Last week, the annual Stirling speaker at my college was former Secretary of State, Condoleezza Rice. Despite being no fan of the Bush administration, I went along to the lecture out of curiosity and came away pleasantly surprised. Rice is clearly a very intelligent woman and as I pursue my studies into Civil Rights, it is inspiring as she said in the lecture, that a woman who grew up in Birmingham, Alabama not being able to eat a hamburger at a lunch counter, eventually through hard work and determination became the first African American woman to become Secretary of State.

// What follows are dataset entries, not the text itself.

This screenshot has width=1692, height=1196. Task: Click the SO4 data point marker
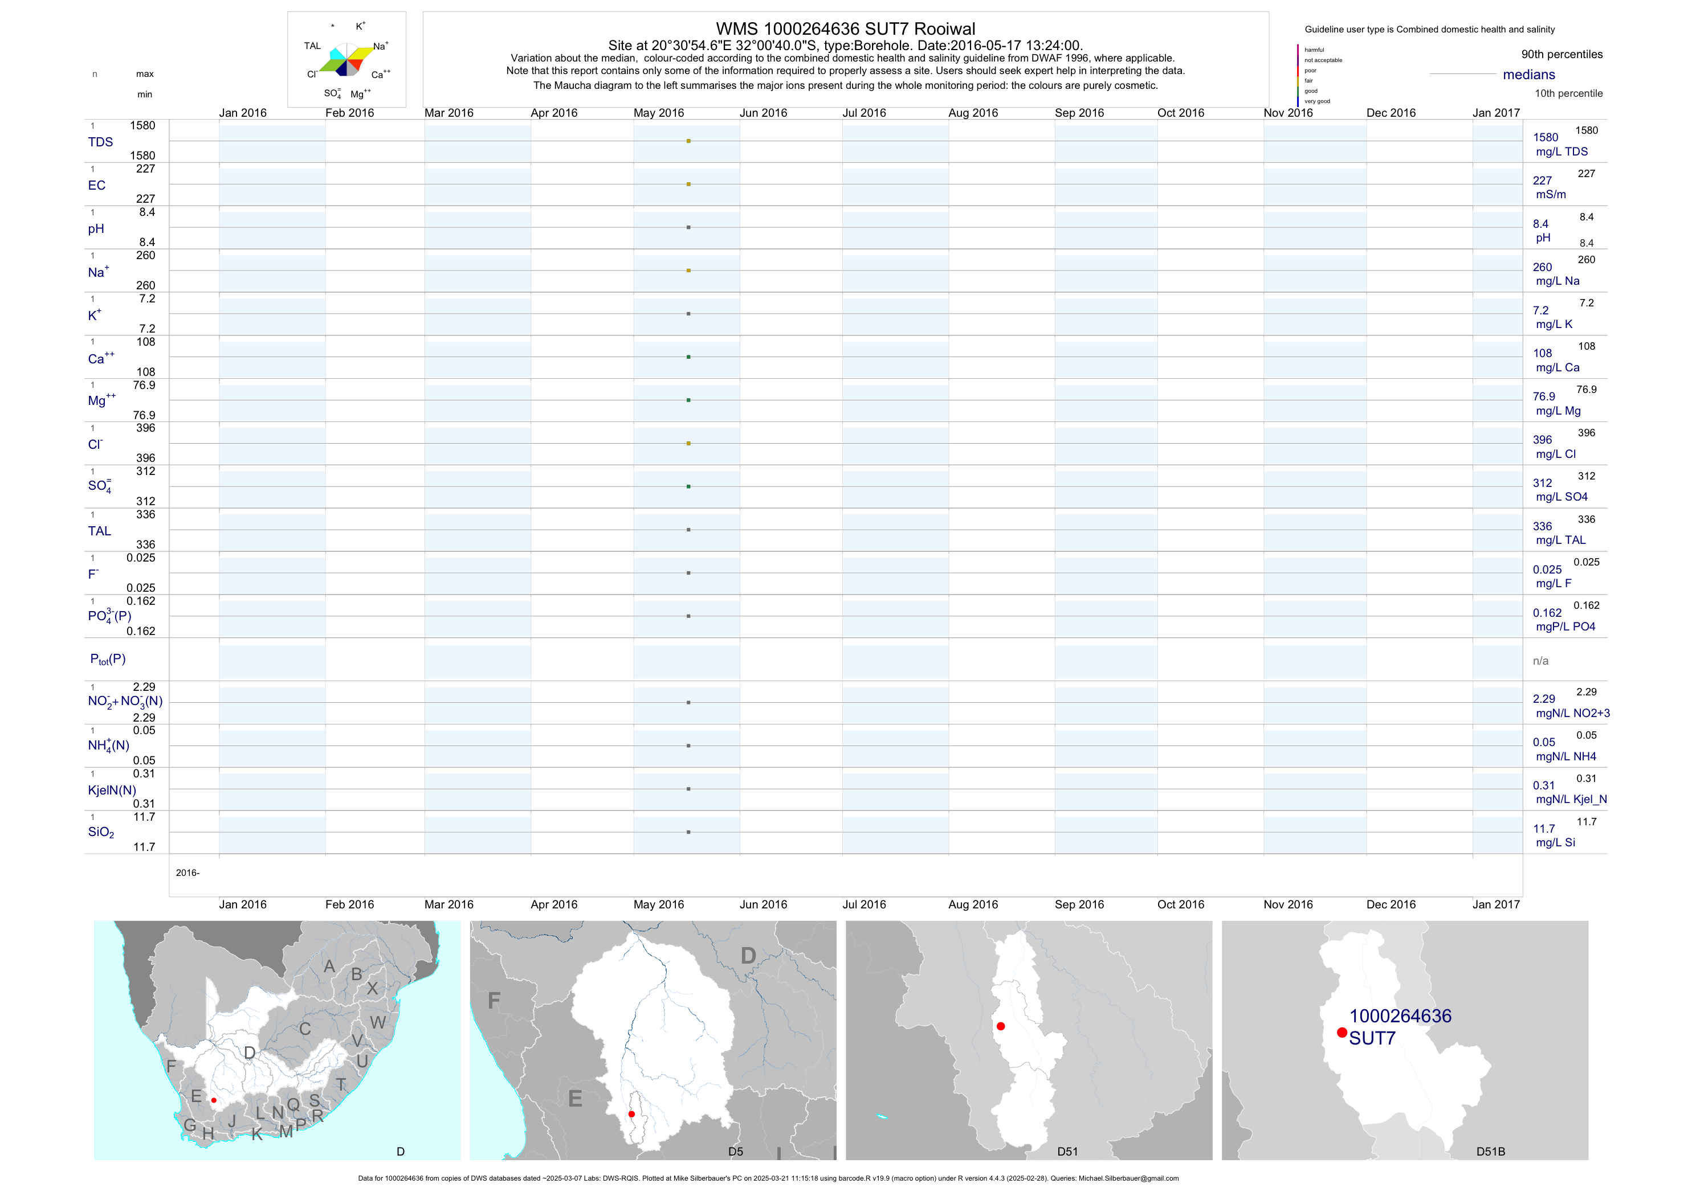click(x=688, y=487)
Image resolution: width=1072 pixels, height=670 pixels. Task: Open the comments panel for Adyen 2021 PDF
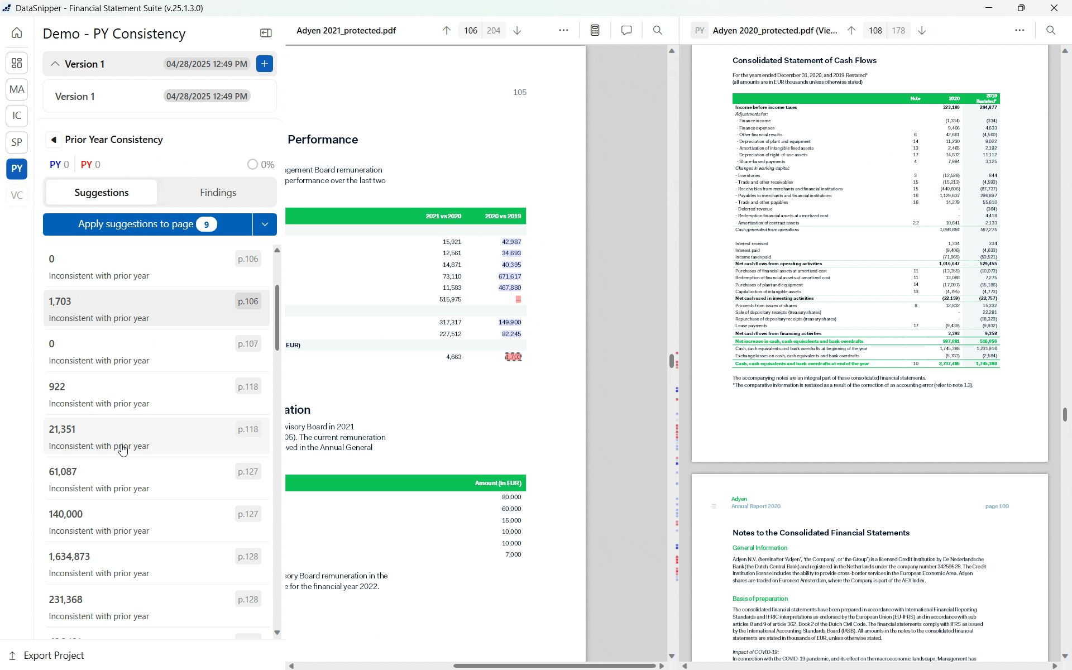tap(626, 30)
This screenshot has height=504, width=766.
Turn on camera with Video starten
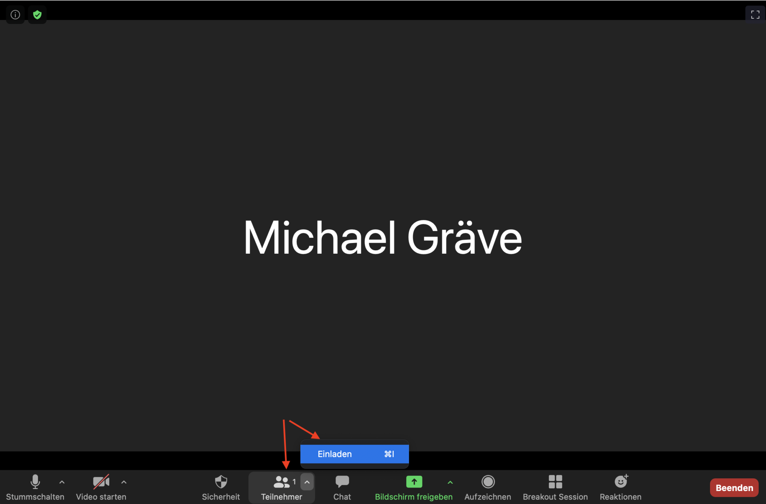coord(101,487)
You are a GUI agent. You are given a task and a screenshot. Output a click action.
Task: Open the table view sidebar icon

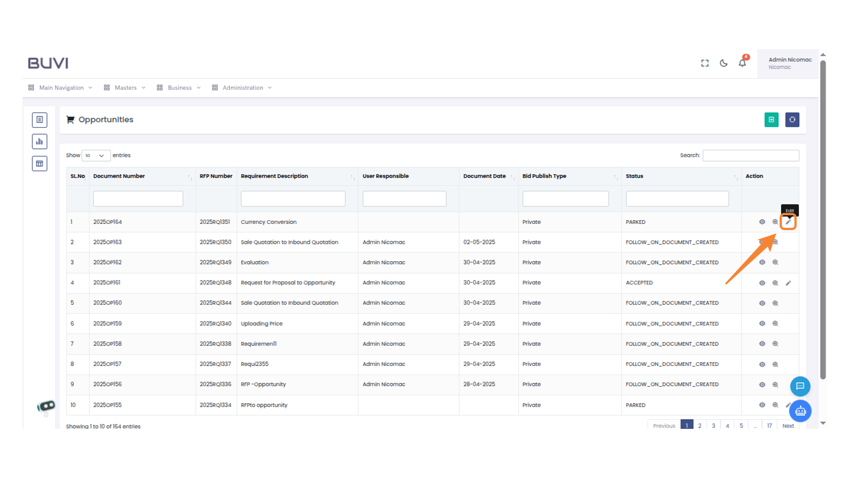(x=39, y=164)
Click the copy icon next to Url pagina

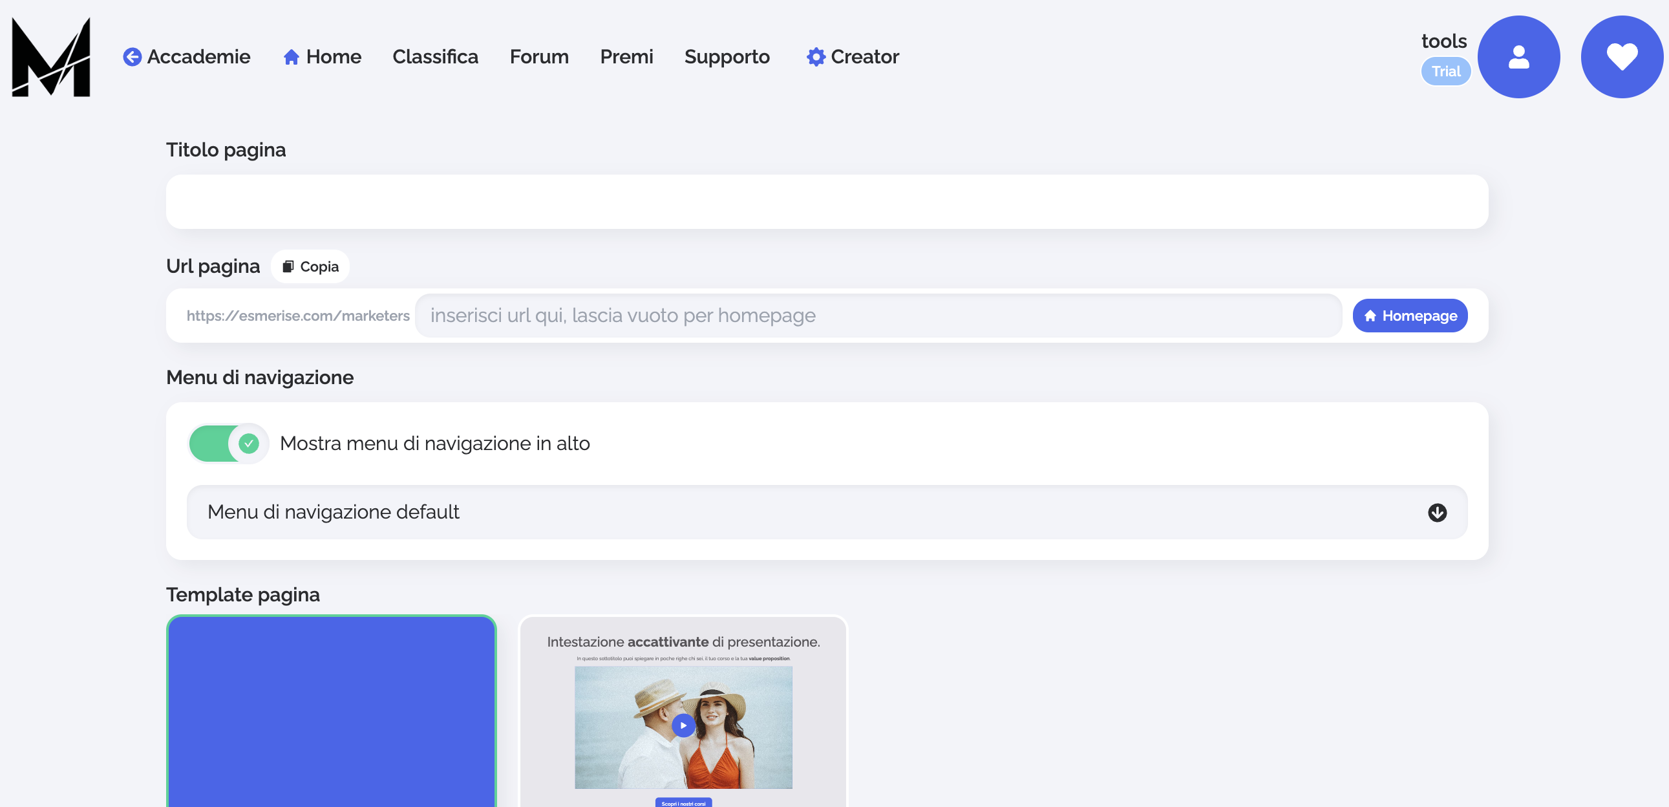(x=288, y=266)
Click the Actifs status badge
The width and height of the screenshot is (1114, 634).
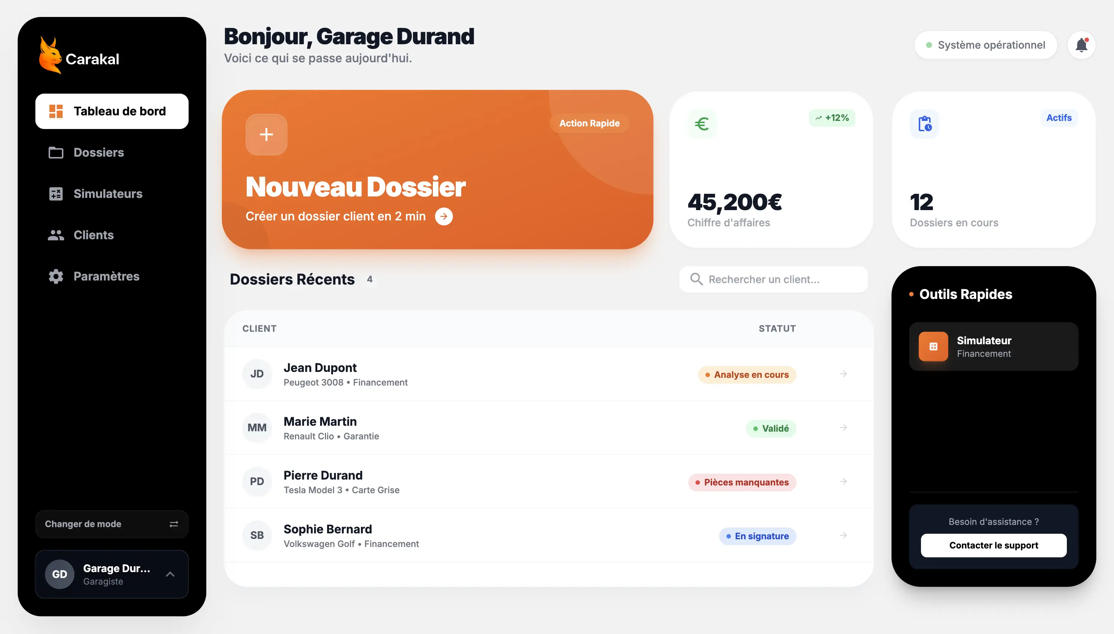tap(1060, 118)
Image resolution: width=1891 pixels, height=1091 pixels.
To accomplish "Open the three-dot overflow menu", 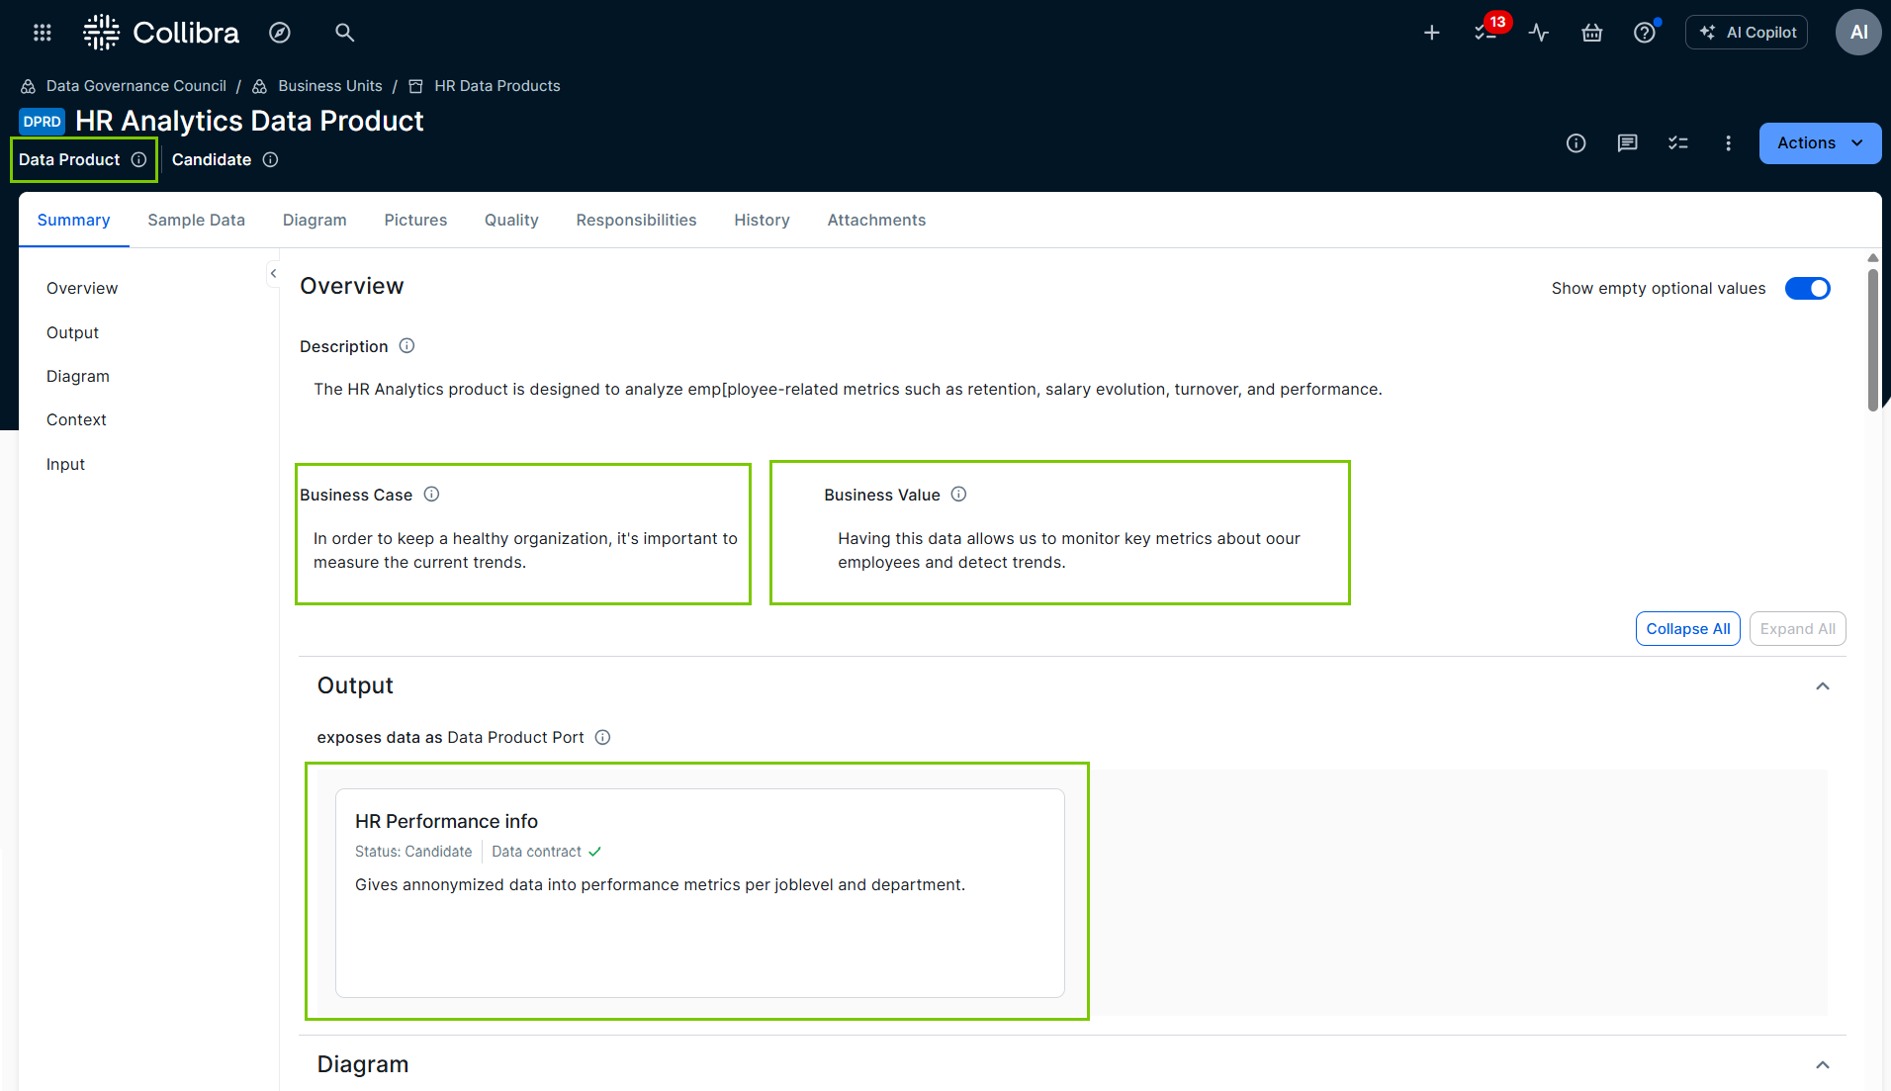I will (x=1728, y=143).
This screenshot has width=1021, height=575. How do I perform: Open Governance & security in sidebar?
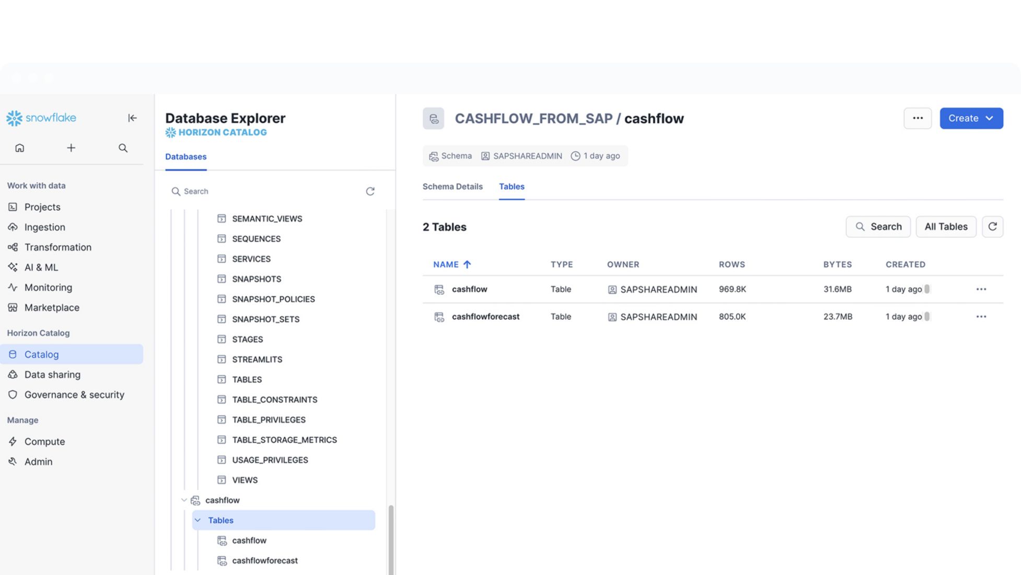tap(74, 395)
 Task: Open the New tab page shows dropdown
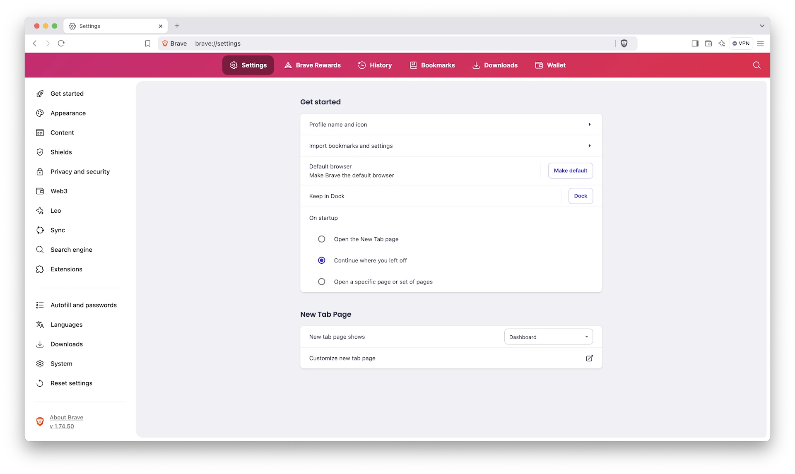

In talking politics, her speech to me seemed rather scripted and frankly I lost interest slightly when she began to talk foreign policy (particularly when she said that China will never be more powerful than America due to it's fear of the internet). She urged all of us, who were fortunate enough to be sitting in that lecture at one of America's leading liberal arts colleges to find what we are good at and what we want to do and do it whilst also suggesting that we try and do things which we know will be hard sometimes. She also hoped we would talk with people who have different views to those that we might have (at which point myself and a guy with whom I had had a heated debate on religion the week before shared a knowing look). I guess she did exactly what she set out to in her talk, she inspired everyone in that room not to take the precious education that we are gaining for granted, but to use it to do something good so that when we leave this world we will have made it a little bit better.